After surgery, the patient is followed with standard protocols.

Comparison of the BMAC Technique to Others

Dr. Martin notes that other cell-based cartilage implantation techniques, such as autologous chondrocyte implantation (ACI), matrix-induced ACI and osteochondral autograft transfer, have been successful in the knee. In the hip, however, they have limited application because of the technical difficulties of the joint and the increased morbidity of open procedures. Also, ACI and matrix-induced ACI require multiple procedures that significantly lengthen cartilage repair time.

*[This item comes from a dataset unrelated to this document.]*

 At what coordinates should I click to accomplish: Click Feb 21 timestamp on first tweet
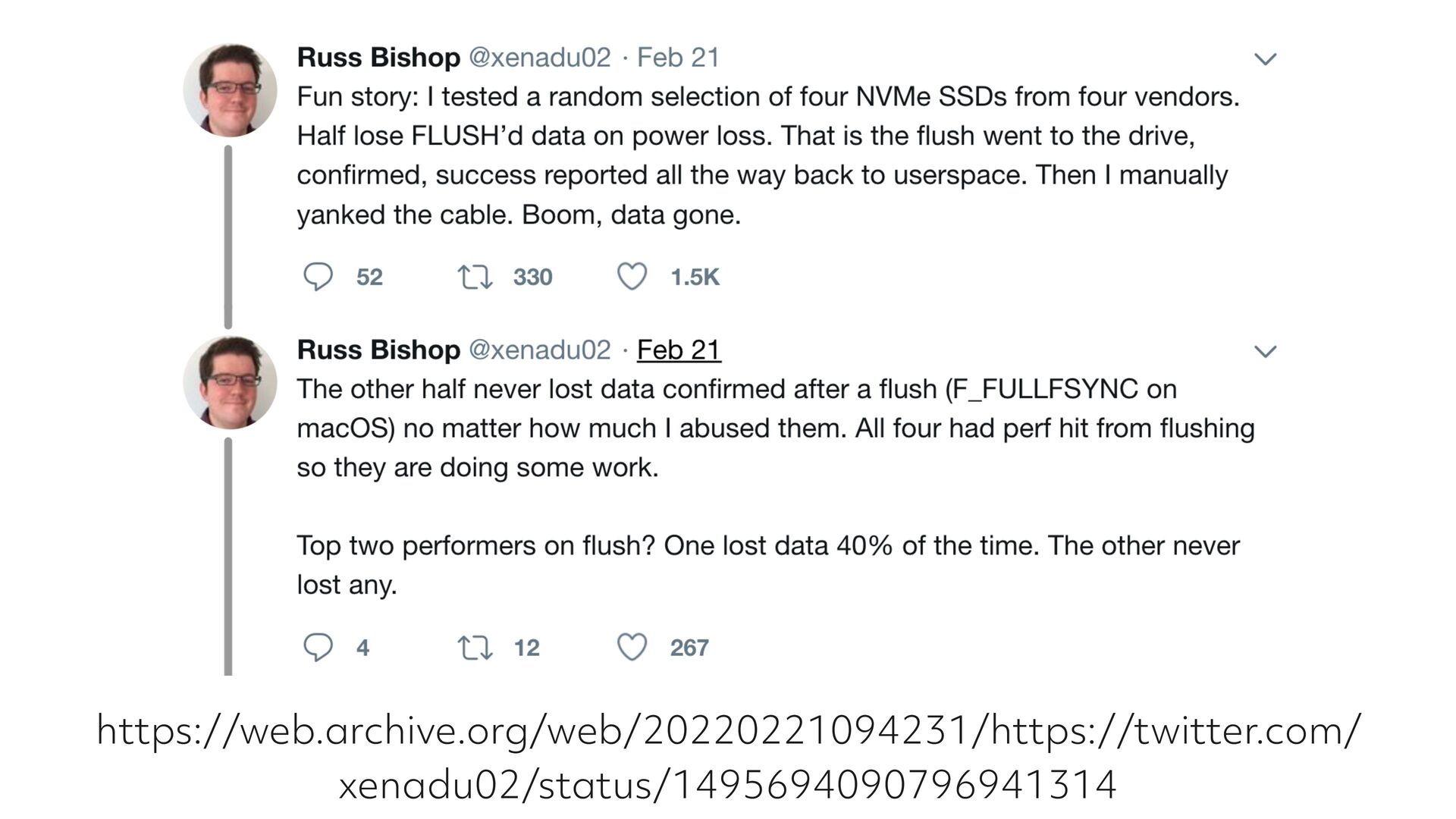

Furthermore, Dr. Martin explains, these techniques involve only the harvest of hyaline cartilage, whereas the chondrolabral junction of the hip consists of both hyaline cartilage and fibrocartilage. The mesenchymal stem cells in BMAC can differentiate into both types of tissue.

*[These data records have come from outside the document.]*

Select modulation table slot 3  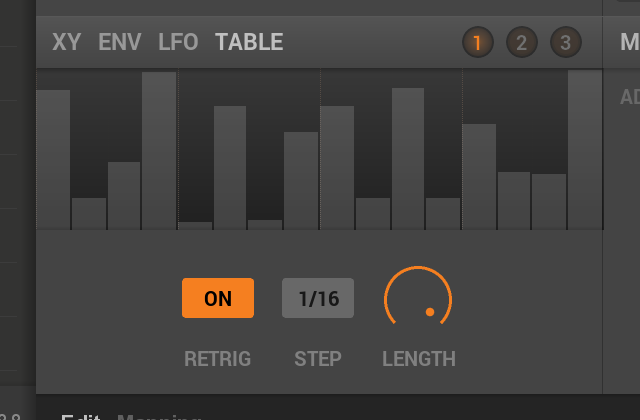pyautogui.click(x=566, y=42)
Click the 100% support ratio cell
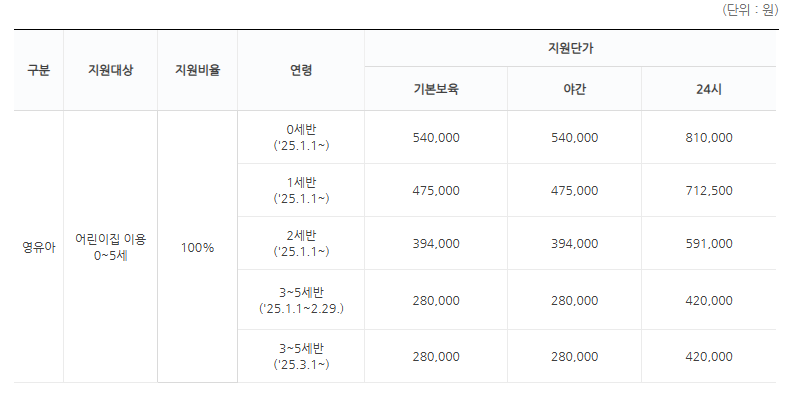Viewport: 788px width, 394px height. [198, 247]
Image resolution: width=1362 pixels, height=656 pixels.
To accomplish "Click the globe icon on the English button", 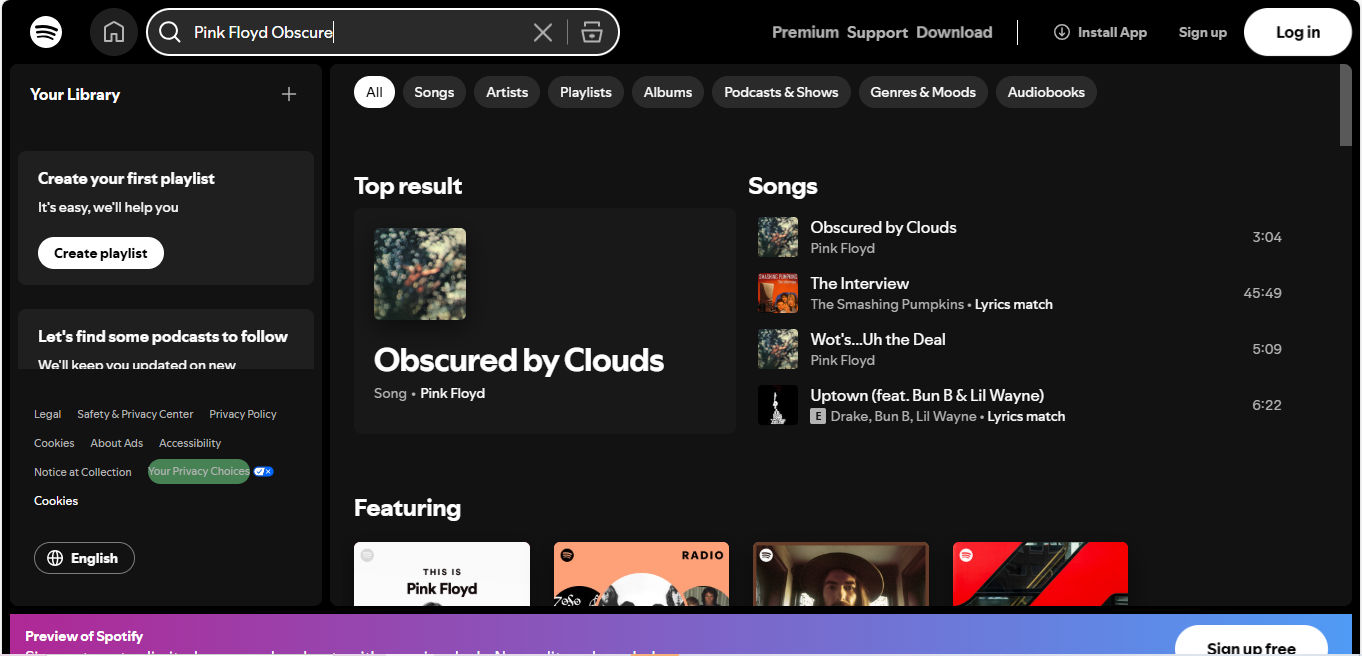I will (x=55, y=558).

Microfracture is another way to introduce mesenchymal stem cells to chondral defects. In that technique, subcortical bone is disrupted, which allows mesenchymal stem cells to clot along cartilage defects. However, subchondral bone disruption at the weight-bearing portion of the joint can accelerate cartilage degeneration.

Importance of Needle Position

The BMAC technique does have some risks:

  • Bleeding
  • Neurovascular injury
  • Infection
  • Pelvic cavity compromise from improper placement of the bone marrow aspiration needle

Dr. Martin emphasizes that careful needle position is crucial for reducing procedural risk and optimizing bone marrow aspiration.